# Permanent TSB 5.89% AER 20 month term account



## GeneralZod (4 Jul 2008)

They [broken link removed] this last week before the ECB increase. It is for balances above €10k.  Press story.


----------



## hoopman (4 Jul 2008)

I was reading about that earlier, Has anyone any opinion of this account, they would like to share.

I was thinking of putting my savings into it as the rate is better than what I'm getting at moment.

It says on the web site that additioanl lodgements are not allowed and the minimum balance is €10,000, and that account interest is accrued daily and paid to the account on maturity 

Just wondering though; is there a penalty if you make a withdrawal but still keep at least €10,000 in the account


----------



## ClubMan (4 Jul 2008)

Are _PTSB _like _FA _in not putting their account terms & conditions online for easy access?!


----------



## GeneralZod (4 Jul 2008)

hoopman said:


> Just wondering though; is there a penalty if you make a withdrawal but still keep at least €10,000 in the account



Near the bottom it says



> Fixed Rate customers receive an account opening letter, stating the amount invested, the term, the rate and the total investment (including credit interest) at maturity



and a bit further down



> If withdrawals are made without giving sufficient notice (notice accounts) or before maturity (fixed accounts), early withdrawal charges will apply.



So it sounds like it's effectively fire and forget for 20 months.


----------



## Mercantilist (4 Jul 2008)

> 10% gross rate (5.89% AER Fixed)
> Minimum balance of €10,000
> 20 Month period
> There is no restriction on the maximum lodgement
> ...


 
[broken link removed]

Can someone explain how 10% gross rate equates to 5.89% AER?
It doesnt sound right to me.


----------



## GeneralZod (4 Jul 2008)

It's 10% over _20 months_ and 5.89% over any 12 month period of that 20 months. All interest paid at end, early withdrawal penalties apply.

Here's the maths.

10% = [1.0589^(20/12) - 1] * 100%


----------



## pepperds (4 Jul 2008)

anyone know of a calculator that can show potential returns after 20 months for a specific amount invested?


----------



## GeneralZod (4 Jul 2008)

It's really quite simple.

The net return (after DIRT) at the end of 20 months is 8% of the amount invested. DIRT takes away a fifth of the gross return.
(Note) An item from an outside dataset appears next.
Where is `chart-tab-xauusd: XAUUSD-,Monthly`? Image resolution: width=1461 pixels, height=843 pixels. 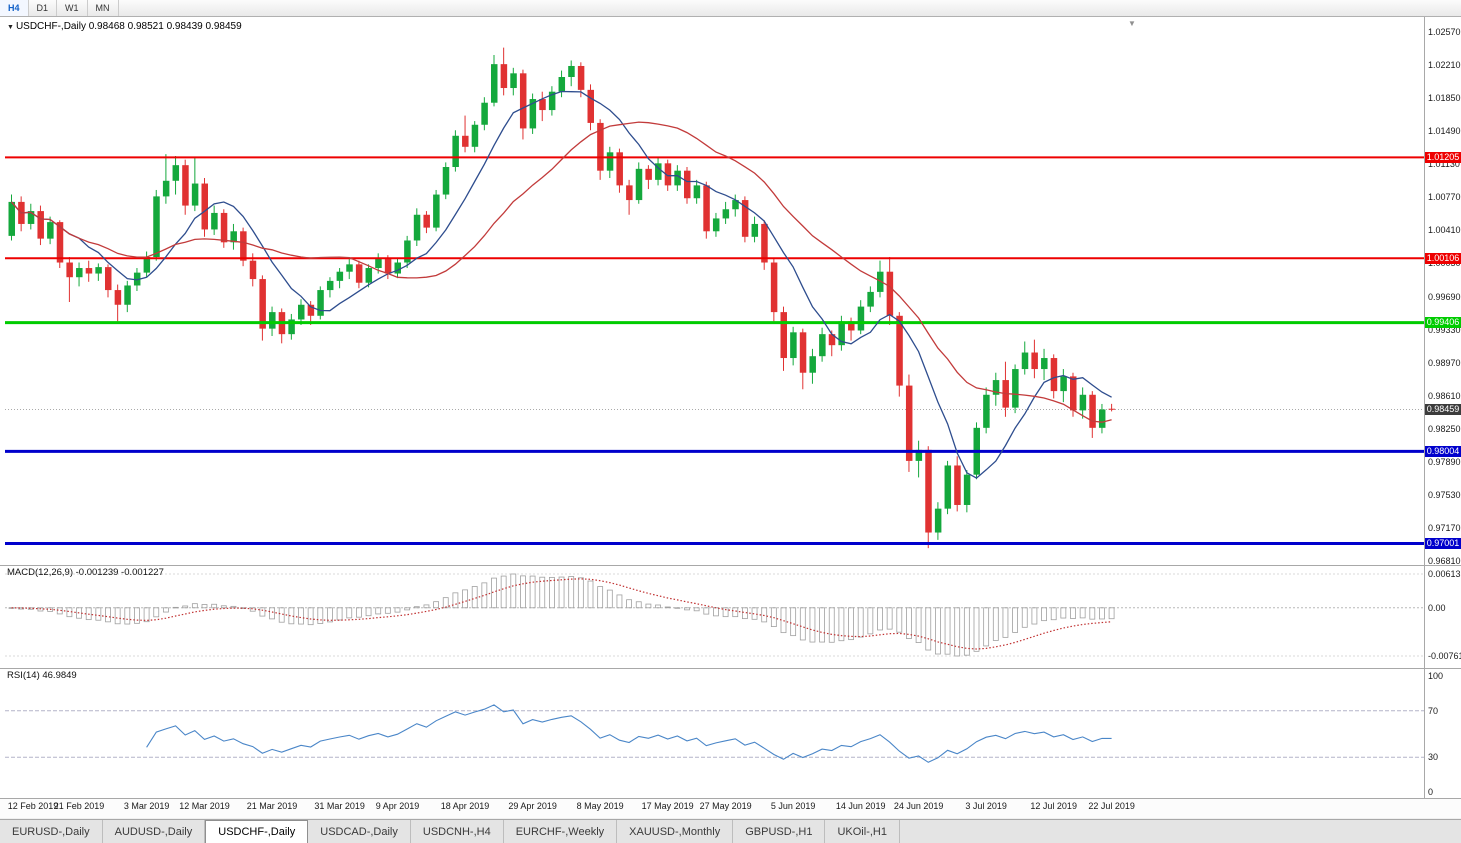
chart-tab-xauusd: XAUUSD-,Monthly is located at coordinates (676, 832).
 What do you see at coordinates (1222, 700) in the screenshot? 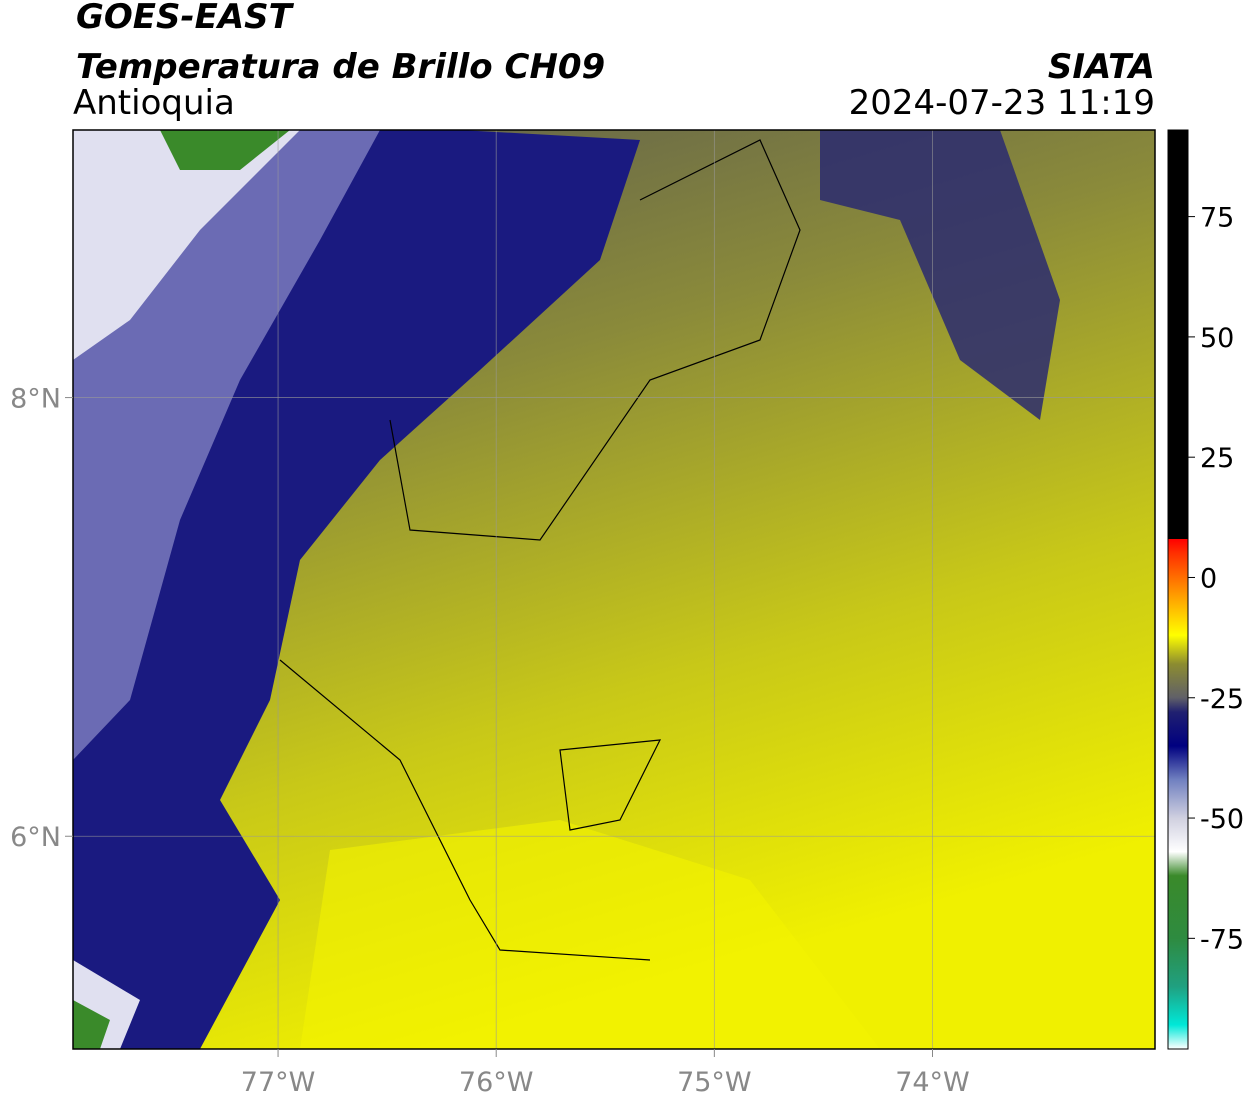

e.g. €10,000 put in gets you €800 in interest after DIRT at maturity.
      €20,000 returns €1,600 etc.

No additional lodgements are allowed so it's a straightforward calculation.

To compare with other products it's best to look at the AER figure.


----------



## frankmac (4 Jul 2008)

Am I right or wrong in thinking that with interest rates likely to increase again, that a fixed term of a shorter period i.e. Anglo Irish 5.35% over 6 months, would be a better idea that for example PTSB's 20 month period?


----------



## GeneralZod (4 Jul 2008)

As far as I understand it if you believe rates will go up again you need to very carefully weigh whether putting your money into a 20 month fixed rate is the best thing to do. Neither Anglo or Rabo have passed on the latest ECB rise. Assuming they do that and then in another 3 months or so pass on another rise if it happens and if they pass on the full rise on each occasion they'll be at or just above the AER of this product.  That's a couple of ifs. I'm inclined to wait a few weeks to see what happens.


----------



## hoopman (4 Jul 2008)

Thanks for the info GeneralZod, 

I think a mixture of bad eyesight and lack of banking knowledge led to me not seeing all the small print.

Maybe i will hold off a bit longer, before committing to fixed.


----------



## declanh (26 Oct 2008)

Was in a branch recently, and this product is no longer on offer - apparently it was withdrawn on October 10th 2008.


----------



## GeneralZod (26 Oct 2008)

Could be wrong, but I thought it was still listed on their web site more recently than that. Deleted from the fixed term list.


----------



## roker (29 Oct 2008)

I noticed in the small print that after the 20 months, they will automatically re-invest the amount into another term account unless you tell them otherwise


----------